Он пересек Альпы, не встретив ни одного врага, который оспорил бы у него перевал, и воспринял это как доброе предзнаменование. Он вновь поверил, что народы Италии, не воспользовавшиеся преимуществами, которые давали им горные теснины, и не думают ему сопротивляться. Но вести из Аквилеи развеяли его заблуждение. Он узнал, что этот город, первый на его пути в Италии, закрыл ворота и показал готовность к упорной обороне; что паннонские войска, шедшие во главе его армии и пользовавшиеся его особым доверием, поскольку они первыми провозгласили его императором и всегда отличались рвением на его службе, приблизившись к городским стенам, обнаружили их усеянными вооруженными людьми и, попытавшись штурмовать город, были отбиты с потерями. Максимин, убежденный, что все должно склониться перед ним, приписал неудачу паннонцев их нерадивости и слабости и не сомневался, что город сдастся, как только он сам появится под его стенами с армией. Но и в этом он ошибался, как показали дальнейшие события.

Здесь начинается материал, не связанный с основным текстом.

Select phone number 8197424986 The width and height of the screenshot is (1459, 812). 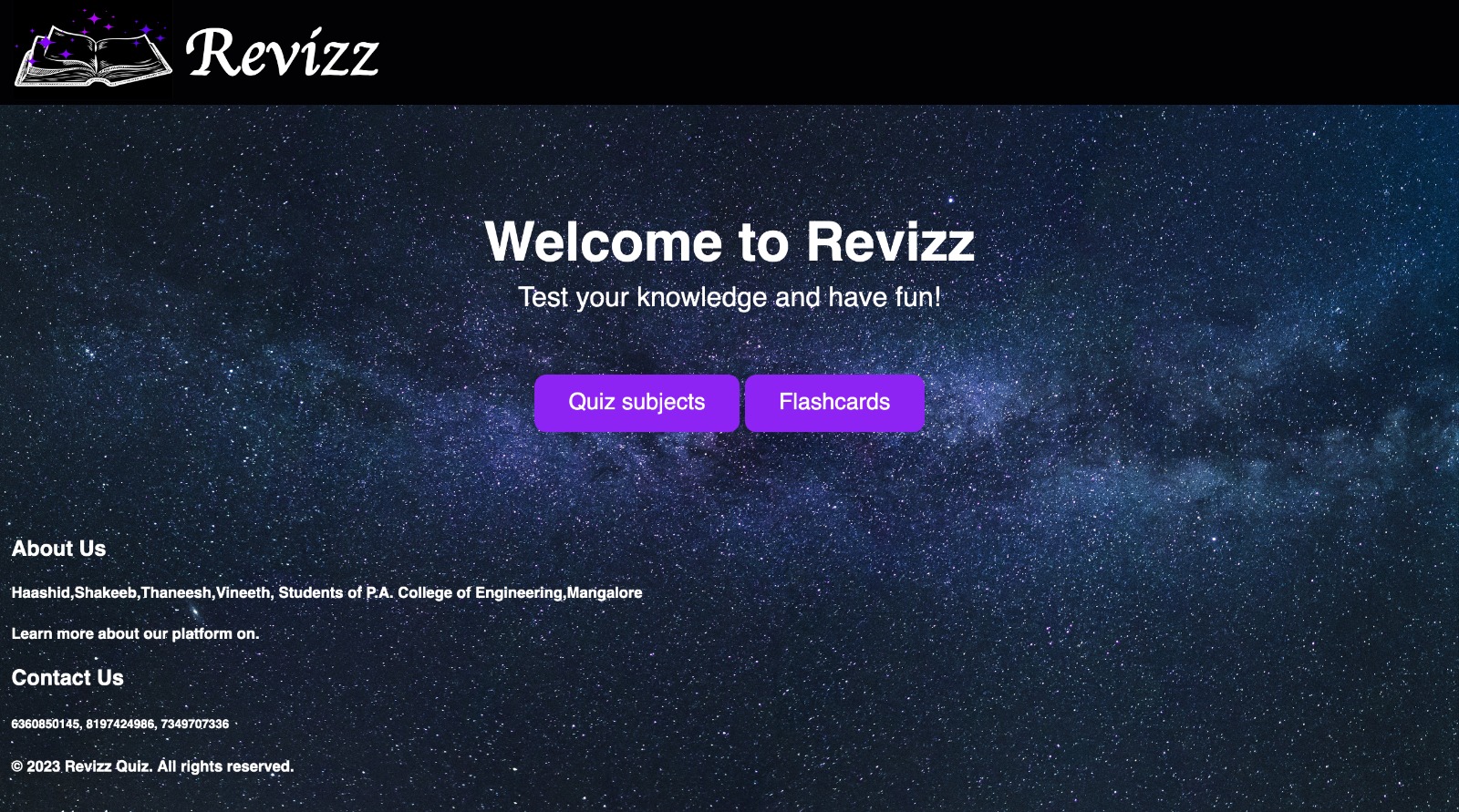coord(120,724)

Действительно, сенат избрал Аквилею своим опорным пунктом в войне против Максимина. Это был тогда многолюдный, богатый и процветающий благодаря торговле между Италией и Иллирией город, находившийся в их центре. Укрепления, некогда тщательно поддерживаемые, за несколько веков мира пришли в сильное запустение. Сенат велел их восстановить; в городе разместили сильный гарнизон, командование которым поручили двум консулярам – Менофилу и Криспину, людям достойным и рассудительным. Менофил три года с честью командовал войсками в Мезии при Александре; а Криспин, чьей прямой обязанностью, по-видимому, было управление внутренними делами города, отличался мягкостью, достоинством и даром красноречия. Эти два правителя крайне старательно снабдили город припасами, и к моменту прибытия Максимина там всего было в изобилии.

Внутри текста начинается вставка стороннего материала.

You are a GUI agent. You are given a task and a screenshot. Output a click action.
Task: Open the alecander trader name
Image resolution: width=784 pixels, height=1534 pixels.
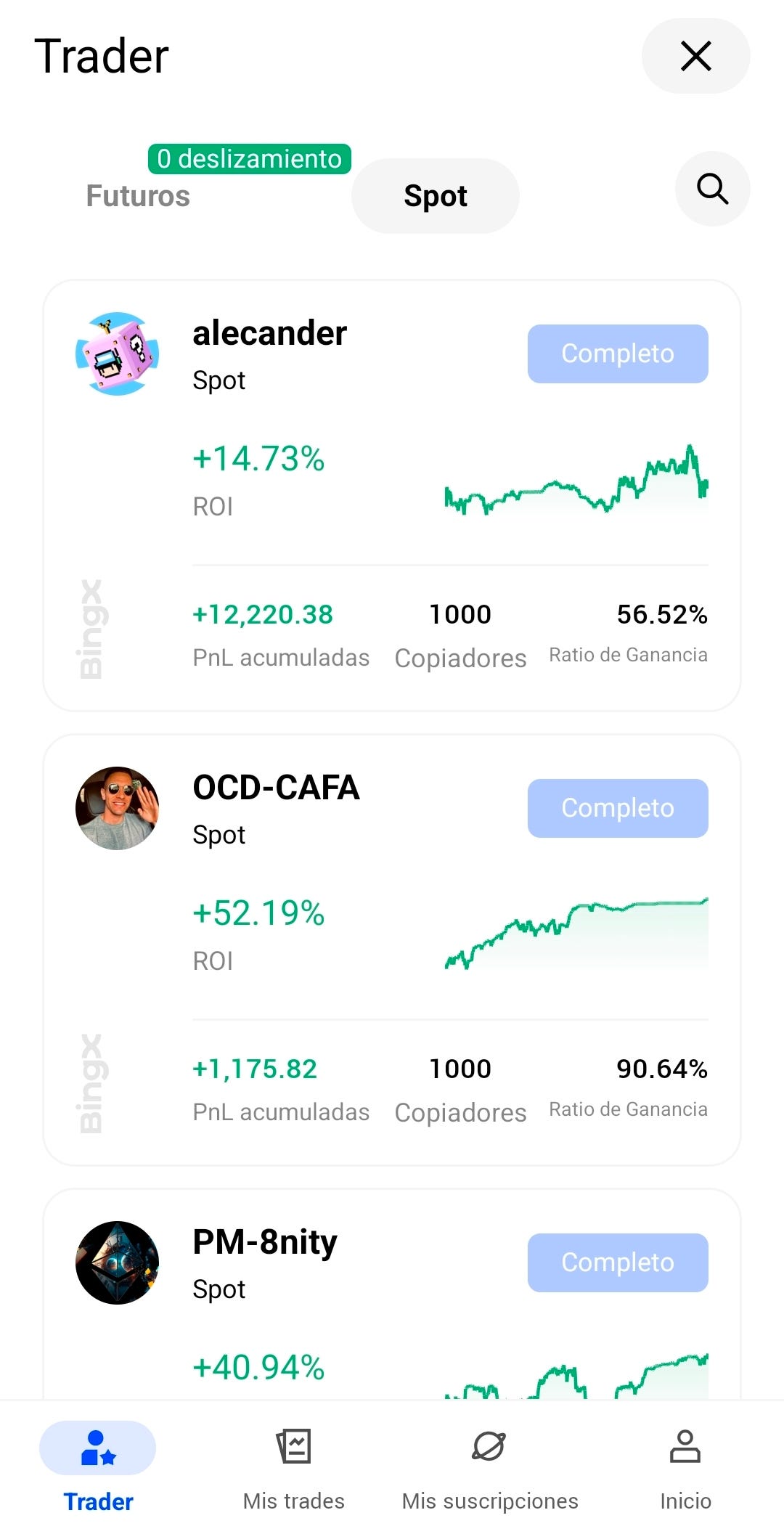click(269, 333)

Узнав о положении дел, этот государь понял, что Аквилея не станет для него легкой добычей; и, гордец, каким он был, счел уместным попытаться уговорить защитников, прежде чем прибегать к силе. В его армии был трибун, уроженец самого города, вся семья которого теперь находилась за его стенами. Этот офицер, казавшийся ему подходящим, чтобы быть услышанным согражданами, подошел от его имени к стенам с несколькими центурионами и оттуда призвал жителей вернуться к долгу и покорности перед законным государем, с одной стороны, описывая ужасные бедствия, которым они себя подвергают, а с другой – обещая им прощение, в которое им тем легче было бы поверить, что они его заслуживали, ибо вина их заключалась лишь в том, что они позволили себя обмануть уловкам зачинщиков мятежа. Народ, толпившийся на стенах, не отказался слушать слова трибуна: сама мысль о мире всегда льстит. Но Криспин поспешил и разрушил одно впечатление другим. Он напомнил жителям об их обязательствах перед сенатом и римским народом; предостерег их от веры обещаниям жестокого и коварного тирана; указал им на славу, которую они стяжают, став спасителями Италии; заверил их в победе, предреченной как внутренностями жертвенных животных, так и прорицаниями их бога Аполлона Белена. Этот бог, которого мы уже упоминали ранее [3] как один из объектов религиозного почитания древних галлов, пользовался особым культом в Аквилее; и во время описываемых событий многие из осаждавших после неудачи своего предприятия утверждали, что видели его в небесах сражающимся за город – «было ли это видение истинным, – замечает Геродиан, – или же те, кто о нем рассказывал, выдумали его, чтобы прикрыть свой позор». Увещевания Криспина возымели действие; и Максимин окончательно убедился в необходимости вести правильную осаду города.